Having Restful Sleep

We have become a nation of little sleep and much work.  Like a badge of honor, we brag about it.  But the lingering dilemma we face is defining normal sleep and the impact it has on our bodies and minds. Before I share the outcome of the various studies on sleep, I want to share my sleep story.

My research discoveries and personal experience led me to carry out an unscientific experiment trying a variety of sleeping patterns to see the effects on my day-time activities. and overall mindset. The results reveal some amazing outcomes.   

The Unscientific Sleep Experiment 

Sometime ago I bought into the erroneous belief that getting older requires less sleep.  I made my days longer by shortening my nights.  I wasn’t night clubbing or partying; I was at home adding more “jobs” to my day schedule.  As a result, I often woke up tired and drained.  I wasn’t a coffee drinker so I had zero mid-morning stimulants to pick me up. During the day, I would grab a 10- minute power nap during my lunch hour and for an hour or so I felt okay.  Later on I noticed that my concentration level would drop which skewed my focus and increased my irritability. 

Things got worse. When I got home from work, I had little tolerance left to handle the home chores and would take another power nap which affected my sleep pattern.  This cycle went on for a while simply because I thought this was part of the aging process.  This cycle went on for a while simply because I thought this was all part of the aging process.

Sad to say, my behavior and habits produced unhealthy outcomes.  It violated my body’s ”circadian rhythm”. I experienced sleep but did not experience rest.  What’s the difference? 

Refreshing Rest is going to bed in harmony with your circadian rhythm, which is the sleep/wake cycle determined by day and night.  This allows the release of hormones that promote deep sleep. Experiencing deep sleep is what allows you to wake up completely refreshed.

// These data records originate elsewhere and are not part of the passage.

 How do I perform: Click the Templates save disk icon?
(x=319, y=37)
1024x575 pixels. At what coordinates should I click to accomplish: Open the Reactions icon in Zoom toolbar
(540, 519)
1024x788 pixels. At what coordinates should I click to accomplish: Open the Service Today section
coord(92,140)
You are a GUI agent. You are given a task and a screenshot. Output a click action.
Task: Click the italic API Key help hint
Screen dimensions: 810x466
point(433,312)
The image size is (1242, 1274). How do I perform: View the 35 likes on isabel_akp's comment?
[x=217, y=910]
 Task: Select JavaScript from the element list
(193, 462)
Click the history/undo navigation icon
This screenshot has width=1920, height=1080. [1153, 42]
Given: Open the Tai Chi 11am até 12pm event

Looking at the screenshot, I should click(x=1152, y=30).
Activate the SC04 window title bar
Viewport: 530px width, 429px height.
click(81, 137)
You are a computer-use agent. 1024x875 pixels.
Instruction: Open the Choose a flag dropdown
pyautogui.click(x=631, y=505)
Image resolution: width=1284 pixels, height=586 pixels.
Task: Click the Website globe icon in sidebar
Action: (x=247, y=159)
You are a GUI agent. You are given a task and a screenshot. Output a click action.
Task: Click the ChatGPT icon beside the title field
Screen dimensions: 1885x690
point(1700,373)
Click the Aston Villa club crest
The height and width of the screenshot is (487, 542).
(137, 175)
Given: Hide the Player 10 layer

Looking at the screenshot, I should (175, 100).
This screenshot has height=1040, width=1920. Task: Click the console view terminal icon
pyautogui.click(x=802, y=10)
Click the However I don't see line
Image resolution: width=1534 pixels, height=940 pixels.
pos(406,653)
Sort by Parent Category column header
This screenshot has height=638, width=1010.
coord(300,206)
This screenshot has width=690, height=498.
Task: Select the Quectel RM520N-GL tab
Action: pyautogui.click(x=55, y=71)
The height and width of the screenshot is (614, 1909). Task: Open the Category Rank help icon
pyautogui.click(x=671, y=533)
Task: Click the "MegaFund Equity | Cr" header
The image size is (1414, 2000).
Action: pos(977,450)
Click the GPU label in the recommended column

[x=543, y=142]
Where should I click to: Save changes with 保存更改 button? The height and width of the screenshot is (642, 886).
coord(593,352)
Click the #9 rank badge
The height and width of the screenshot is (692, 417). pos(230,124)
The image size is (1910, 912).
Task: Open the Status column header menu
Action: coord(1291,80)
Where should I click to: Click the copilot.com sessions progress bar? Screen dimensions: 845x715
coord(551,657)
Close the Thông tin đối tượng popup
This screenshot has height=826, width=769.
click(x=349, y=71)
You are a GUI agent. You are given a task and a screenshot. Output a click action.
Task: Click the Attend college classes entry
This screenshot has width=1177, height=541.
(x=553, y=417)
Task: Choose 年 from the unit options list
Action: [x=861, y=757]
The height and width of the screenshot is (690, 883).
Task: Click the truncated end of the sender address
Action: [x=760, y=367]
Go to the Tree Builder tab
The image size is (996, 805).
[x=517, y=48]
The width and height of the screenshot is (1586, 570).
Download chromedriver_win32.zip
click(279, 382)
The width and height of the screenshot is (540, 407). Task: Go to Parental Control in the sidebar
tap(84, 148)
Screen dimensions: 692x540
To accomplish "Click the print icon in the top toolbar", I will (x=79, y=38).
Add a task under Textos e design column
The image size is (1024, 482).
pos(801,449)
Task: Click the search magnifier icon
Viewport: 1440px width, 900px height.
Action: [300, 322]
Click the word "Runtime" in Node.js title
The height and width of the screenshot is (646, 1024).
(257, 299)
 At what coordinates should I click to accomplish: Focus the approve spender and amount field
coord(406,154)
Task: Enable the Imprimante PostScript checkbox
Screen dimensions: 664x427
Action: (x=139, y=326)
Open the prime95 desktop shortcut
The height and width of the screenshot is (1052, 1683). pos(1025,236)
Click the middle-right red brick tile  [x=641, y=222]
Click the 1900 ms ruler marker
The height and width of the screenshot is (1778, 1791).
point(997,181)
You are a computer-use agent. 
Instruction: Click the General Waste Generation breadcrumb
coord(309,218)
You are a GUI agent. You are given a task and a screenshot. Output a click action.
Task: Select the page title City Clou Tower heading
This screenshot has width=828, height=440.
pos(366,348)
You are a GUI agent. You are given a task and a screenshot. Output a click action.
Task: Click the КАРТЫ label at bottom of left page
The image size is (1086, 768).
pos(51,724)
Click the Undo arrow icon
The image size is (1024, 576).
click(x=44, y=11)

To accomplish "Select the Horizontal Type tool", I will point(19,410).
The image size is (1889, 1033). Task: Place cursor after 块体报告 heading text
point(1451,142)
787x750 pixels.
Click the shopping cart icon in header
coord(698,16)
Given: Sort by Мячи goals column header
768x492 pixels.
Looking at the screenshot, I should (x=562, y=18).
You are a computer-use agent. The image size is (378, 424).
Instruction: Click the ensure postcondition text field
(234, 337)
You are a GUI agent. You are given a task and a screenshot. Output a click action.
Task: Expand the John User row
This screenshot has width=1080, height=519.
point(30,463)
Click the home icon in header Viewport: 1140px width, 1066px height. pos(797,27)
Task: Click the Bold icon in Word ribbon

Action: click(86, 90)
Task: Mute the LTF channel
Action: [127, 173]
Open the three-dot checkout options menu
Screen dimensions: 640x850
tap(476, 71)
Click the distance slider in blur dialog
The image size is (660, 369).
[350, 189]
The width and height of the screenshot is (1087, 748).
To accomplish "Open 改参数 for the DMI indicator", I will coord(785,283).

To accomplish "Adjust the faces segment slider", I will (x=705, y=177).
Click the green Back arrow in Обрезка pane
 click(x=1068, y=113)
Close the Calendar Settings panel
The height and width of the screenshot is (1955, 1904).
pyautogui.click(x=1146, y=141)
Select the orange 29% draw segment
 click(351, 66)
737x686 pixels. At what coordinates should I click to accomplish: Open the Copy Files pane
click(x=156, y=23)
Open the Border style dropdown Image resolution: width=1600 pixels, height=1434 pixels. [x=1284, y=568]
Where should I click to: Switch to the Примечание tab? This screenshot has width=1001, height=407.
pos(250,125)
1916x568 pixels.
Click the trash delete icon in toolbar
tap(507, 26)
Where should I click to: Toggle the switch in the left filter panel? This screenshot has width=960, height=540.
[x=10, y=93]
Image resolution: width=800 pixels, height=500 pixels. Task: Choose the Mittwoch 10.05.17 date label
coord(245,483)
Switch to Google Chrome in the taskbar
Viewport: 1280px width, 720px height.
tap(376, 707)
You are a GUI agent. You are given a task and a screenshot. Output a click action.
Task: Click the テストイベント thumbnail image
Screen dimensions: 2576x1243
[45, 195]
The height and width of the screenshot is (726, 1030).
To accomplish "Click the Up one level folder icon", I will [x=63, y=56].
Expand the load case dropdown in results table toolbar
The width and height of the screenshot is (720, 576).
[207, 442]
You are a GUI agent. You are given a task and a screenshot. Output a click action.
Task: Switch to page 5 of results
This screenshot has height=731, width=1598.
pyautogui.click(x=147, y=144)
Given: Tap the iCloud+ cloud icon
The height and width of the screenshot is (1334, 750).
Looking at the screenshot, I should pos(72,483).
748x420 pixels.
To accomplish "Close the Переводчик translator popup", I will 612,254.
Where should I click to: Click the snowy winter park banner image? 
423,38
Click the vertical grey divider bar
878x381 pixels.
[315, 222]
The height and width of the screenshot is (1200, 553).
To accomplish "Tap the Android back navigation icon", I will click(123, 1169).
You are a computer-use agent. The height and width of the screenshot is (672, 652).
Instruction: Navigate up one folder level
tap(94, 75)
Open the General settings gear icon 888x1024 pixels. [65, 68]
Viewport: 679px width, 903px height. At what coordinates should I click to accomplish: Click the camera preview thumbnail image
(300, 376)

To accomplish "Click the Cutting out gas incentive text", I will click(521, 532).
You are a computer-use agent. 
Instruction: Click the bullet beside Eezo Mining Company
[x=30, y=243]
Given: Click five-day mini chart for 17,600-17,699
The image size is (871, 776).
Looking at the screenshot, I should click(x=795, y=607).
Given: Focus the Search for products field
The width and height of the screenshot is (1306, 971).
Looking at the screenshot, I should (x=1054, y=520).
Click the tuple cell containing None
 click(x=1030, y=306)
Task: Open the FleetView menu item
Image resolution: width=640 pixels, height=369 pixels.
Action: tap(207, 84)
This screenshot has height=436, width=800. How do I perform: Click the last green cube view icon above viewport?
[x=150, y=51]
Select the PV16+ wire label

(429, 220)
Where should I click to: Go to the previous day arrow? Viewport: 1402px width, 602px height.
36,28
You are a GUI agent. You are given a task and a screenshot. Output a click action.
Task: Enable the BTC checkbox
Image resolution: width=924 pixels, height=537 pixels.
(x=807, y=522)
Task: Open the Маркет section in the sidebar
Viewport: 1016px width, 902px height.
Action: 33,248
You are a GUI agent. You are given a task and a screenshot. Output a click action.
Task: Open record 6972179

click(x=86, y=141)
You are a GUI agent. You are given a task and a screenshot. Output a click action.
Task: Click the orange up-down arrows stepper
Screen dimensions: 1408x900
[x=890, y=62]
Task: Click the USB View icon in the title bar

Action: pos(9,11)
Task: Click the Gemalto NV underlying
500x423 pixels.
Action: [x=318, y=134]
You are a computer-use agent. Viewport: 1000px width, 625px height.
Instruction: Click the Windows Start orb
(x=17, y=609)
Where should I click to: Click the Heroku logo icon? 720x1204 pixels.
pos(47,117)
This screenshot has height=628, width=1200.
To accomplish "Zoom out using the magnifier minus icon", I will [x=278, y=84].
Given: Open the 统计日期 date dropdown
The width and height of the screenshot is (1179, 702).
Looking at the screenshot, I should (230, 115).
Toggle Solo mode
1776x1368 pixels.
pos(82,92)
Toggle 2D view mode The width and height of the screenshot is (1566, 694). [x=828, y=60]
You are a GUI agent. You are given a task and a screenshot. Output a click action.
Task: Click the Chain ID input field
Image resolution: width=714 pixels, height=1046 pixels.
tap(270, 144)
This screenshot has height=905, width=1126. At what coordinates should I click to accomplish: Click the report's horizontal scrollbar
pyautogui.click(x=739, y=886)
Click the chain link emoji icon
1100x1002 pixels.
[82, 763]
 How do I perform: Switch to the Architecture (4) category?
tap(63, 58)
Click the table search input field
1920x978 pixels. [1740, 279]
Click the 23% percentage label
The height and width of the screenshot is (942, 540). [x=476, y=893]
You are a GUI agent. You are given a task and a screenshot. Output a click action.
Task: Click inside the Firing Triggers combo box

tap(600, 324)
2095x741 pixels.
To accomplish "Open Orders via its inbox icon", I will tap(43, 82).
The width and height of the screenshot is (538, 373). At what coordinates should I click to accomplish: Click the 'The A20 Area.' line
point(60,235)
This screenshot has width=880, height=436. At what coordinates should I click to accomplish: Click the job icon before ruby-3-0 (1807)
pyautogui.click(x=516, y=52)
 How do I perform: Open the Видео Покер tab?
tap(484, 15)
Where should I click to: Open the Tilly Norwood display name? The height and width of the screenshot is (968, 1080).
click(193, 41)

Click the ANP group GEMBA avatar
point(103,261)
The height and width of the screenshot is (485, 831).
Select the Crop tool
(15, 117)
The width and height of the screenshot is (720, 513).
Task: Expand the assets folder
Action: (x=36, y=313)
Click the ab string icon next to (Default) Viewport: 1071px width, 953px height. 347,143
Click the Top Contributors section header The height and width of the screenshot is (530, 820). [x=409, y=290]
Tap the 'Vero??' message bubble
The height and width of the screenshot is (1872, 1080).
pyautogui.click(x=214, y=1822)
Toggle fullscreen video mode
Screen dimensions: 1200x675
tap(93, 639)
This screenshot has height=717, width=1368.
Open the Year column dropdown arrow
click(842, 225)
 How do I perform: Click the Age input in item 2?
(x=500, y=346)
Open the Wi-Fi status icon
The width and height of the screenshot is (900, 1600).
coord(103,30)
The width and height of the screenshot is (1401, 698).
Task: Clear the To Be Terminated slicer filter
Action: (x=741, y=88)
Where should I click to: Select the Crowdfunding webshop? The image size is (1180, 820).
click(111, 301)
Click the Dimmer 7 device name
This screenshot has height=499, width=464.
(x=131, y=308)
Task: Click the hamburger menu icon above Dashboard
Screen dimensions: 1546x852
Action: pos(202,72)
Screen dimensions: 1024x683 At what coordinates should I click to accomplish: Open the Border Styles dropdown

Sleep specialist Sarah Elder outlines the following benefits of a good-night’s sleep:

  • Restoration and repair takes place

  • The detoxing process of our bodies take place 

  • The immune systems are reinforced

  • Human Growth Hormones (HGH) are produced – a key ingredient in keeping the body healthy. It also does the following: 

    • Helps strengthen and repair bones and muscles 

    • Converts fat into fuel, assisting in weight loss

    • Helps strengthen and repair bones and muscles 

In addition, the sleep hormone, melatonin, excreted by the pineal gland in the brain, goes into action doing the following:

  • Regulates mood, feelings, sleep, appetite and more

  • It’s released in darkness but inhibited by light

  • Causes drowsiness and lowers body temperature

  • Peeks production of melatonin is between 10pm and 2am

  • Has one of the most powerful antioxidants

  • Boosts up to 300% increased production after physical EXERCISE

Enjoying SUNSHINE during the day increases output at night encouraging deep, refreshing sleep and physical restoration through immune system stimulation. The optimal levels in the body will increase REM (Rapid Eye Movement) sleep time and in turn more dream activity.

Sleep expert Sarah Elder noted that “People who are sleep-deprived can be irritable, forgetful, anxious, and may make poorer food choices.  Sleep deprivation has, in fact, been described as a global epidemic”. Research shows that sleepiness can threaten health, quality of life, and safety in countries around the world in the following ways:

  • Headaches

  • Depressed immune system which leads to cold and flu 

  • Onset of type II diabetes due to increased stress hormones which overtax the pancreas

  • Chronic fatigue

  •   Lack of mental focus and clarity

  •   Depression

  •   Inability to recover from illness or properly heal after injury

If you have experienced the above symptoms, it’s possible that insufficient sleep can be the culprit. I challenged you to observe your sleep patterns and pay attention to how you feel or react the next day. It’s possible you are out of sync with your body’s rhythms.  

I paused to share with you the “mystery” of the “circadian rhythm”. What an eye-opener!   According to my research most of us do not experience rest and don’t fully understand how to experience “Refreshing Rest”.  Refreshing Rest is going to bed in harmony with your circadian rhythm, the sleep/wake cycle determined by day and night, which allows the release of hormones that promote deep sleep. Experiencing deep sleep is what allows you to wake up completely refreshed.

CALL TO ACTION:

Take some time to develop a sleep pattern and monitor it for 3-4 weeks. It should include the following:

  • How many hours you sleep,

  • The times you go to bed and the times you wake up. Do they fluctuate or stay the same.

  • Observe your stress level, focus, calmness or lack of it, irritability, etc.